Saved entries:
----

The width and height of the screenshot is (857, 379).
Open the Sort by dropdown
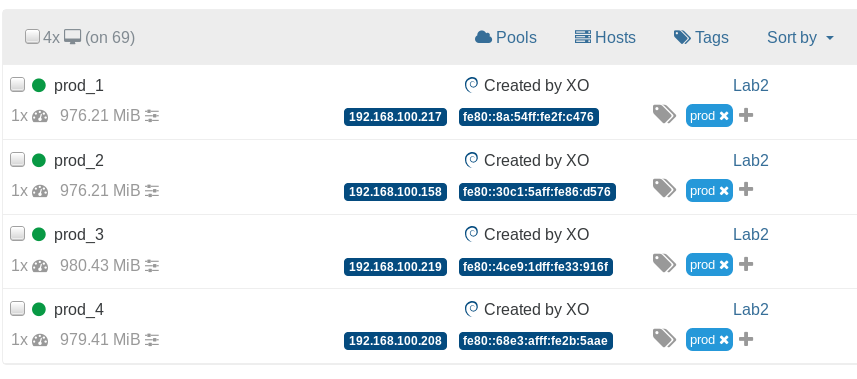[x=800, y=37]
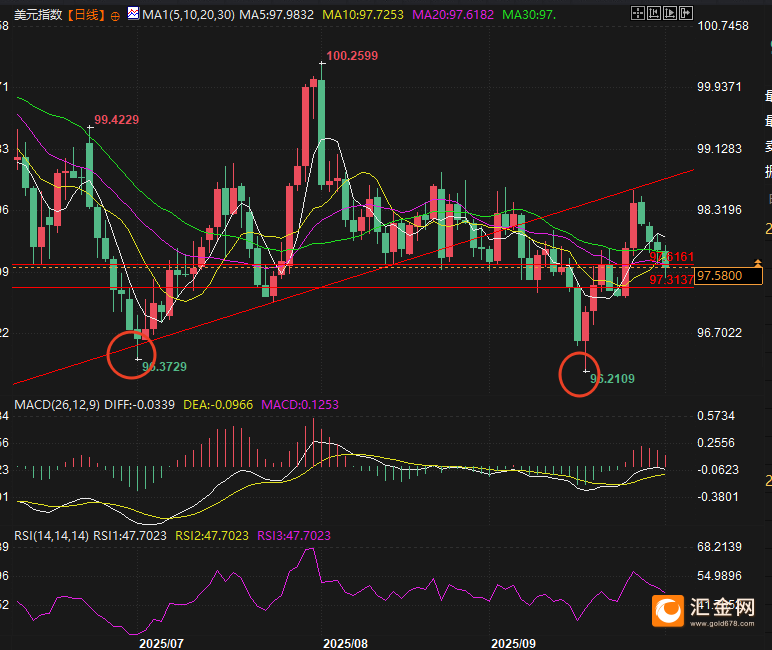
Task: Click the second chart tool icon at top right
Action: (x=656, y=15)
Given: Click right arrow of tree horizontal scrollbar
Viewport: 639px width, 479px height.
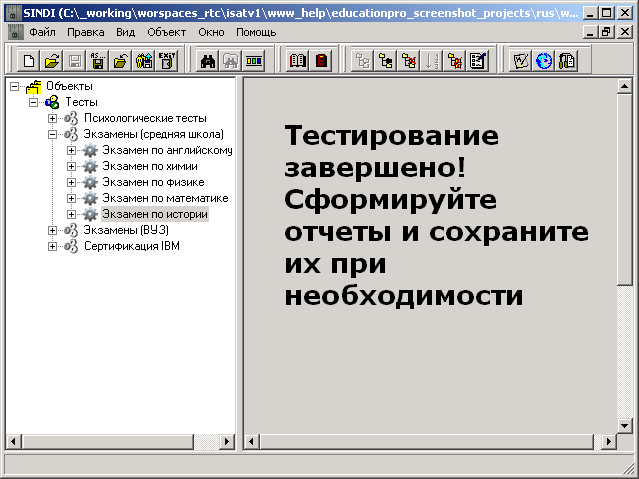Looking at the screenshot, I should point(229,441).
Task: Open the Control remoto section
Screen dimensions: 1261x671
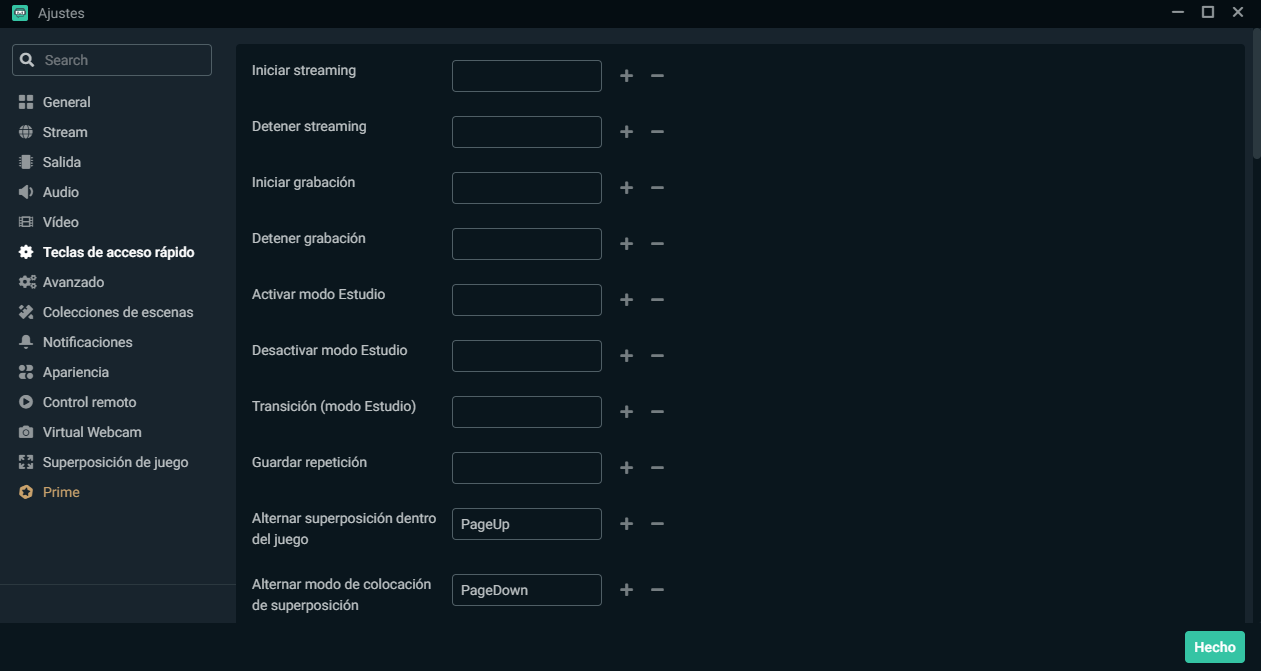Action: [x=89, y=401]
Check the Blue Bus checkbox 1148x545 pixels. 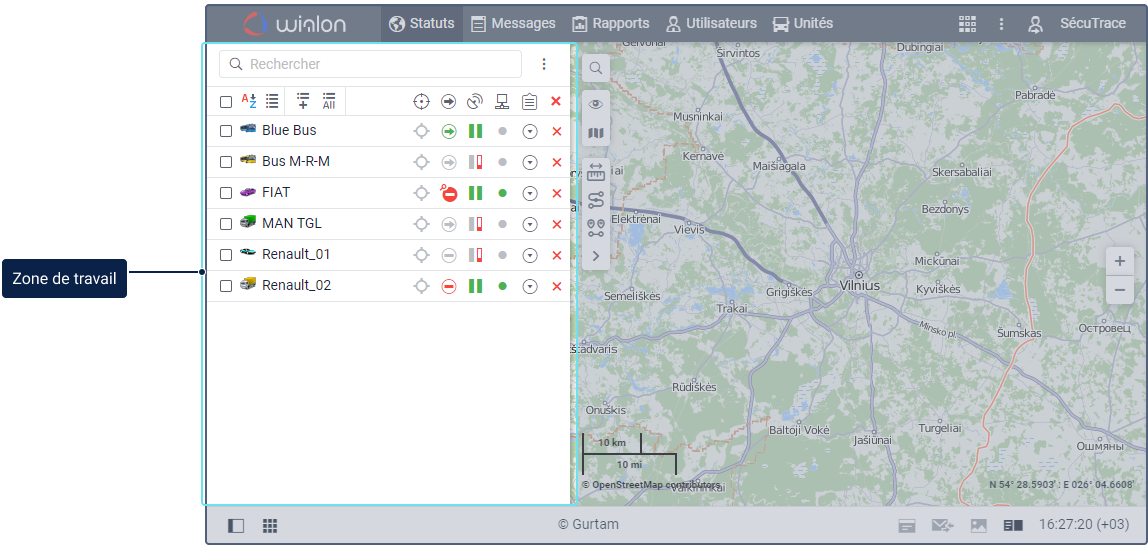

----

All entries above must be repeated exactly; pictures are to be left out.

• [Task output]:
The width and height of the screenshot is (857, 379).
Open the Sort by dropdown
[x=800, y=37]
Task: Click the second chart tool icon at top right
Action: (x=656, y=15)
Given: Click right arrow of tree horizontal scrollbar
Viewport: 639px width, 479px height.
Looking at the screenshot, I should point(229,441).
Task: Open the Control remoto section
Screen dimensions: 1261x671
Action: [x=89, y=401]
Check the Blue Bus checkbox 1148x545 pixels. 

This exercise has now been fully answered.